Ahh....it looks as though a certain someone is still reading this blog.
And in answer to the question why don't I just let go and move on....well, it hasn't been as easy for me as it has been for him. Especially when I get the I told you so's when I'm not even asking advice.
I am moving on with my life, just not as quickly or convenient as he would like. I held out hope for us and now, I'm in an anger phase, a phase where I would LOVE to get some revenge and make him feel like I feel. And trust me I COULD, but I'm bigger than that and I won't.
I am at a point where I feel strange even trying to start something with another man when I'm still in love with someone else. I am trying, I have had offers....Numerous in fact. And one day I will take up one of those offers, for right now. I vent....I vent because I care and I hurt, not because I can't move on. And what better place to do that than your blog.

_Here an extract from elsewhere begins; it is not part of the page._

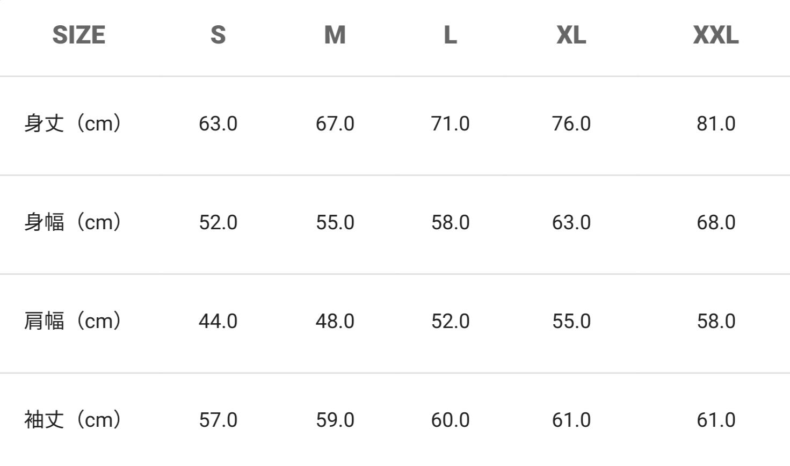Select the XXL size column header
Viewport: 790px width, 466px height.
click(x=715, y=35)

I am giving him all the space he desires, I don't talk, don't call, don't email him. Even though I'd like to. I have told a total of 5 people about what he's done, and they have told no one. I could shout it out loud and let everyone know, but I don't. I've even defended him when people tell me he's an asshole, because I know that's not true. I never say anything bad about his new girlfriend (well unless in the privacy of my own home....without people from work and that's just my anger talking not my actual opinion). I'm trying to be adult about the whole ordeal when in reality I could be a spiteful little bitch about it and make his and her life a living hell....but like I said I'm bigger than that. If he doesn't like the fact I can't change my feelings overnight.....than I'm sorry, but TOUGH!!

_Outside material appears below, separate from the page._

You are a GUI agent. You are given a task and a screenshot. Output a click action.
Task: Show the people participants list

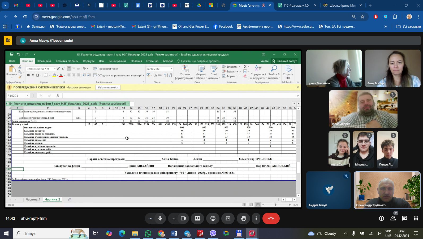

I know one day I'll be able to be his friend, just right now I have to get through this phase. I am moving on I'll tell you that, just one day at a time. Everyday I realize another reason I'm kinda glad were not a couple anymore ... like the insane amount of jealously he has with the person he's with. It's just a slower process for me. I was, after all, the dumpee not the dumper.
Dayne will not be the last man I'll ever have the pleasure to love. He was just the first I loved as much as I did.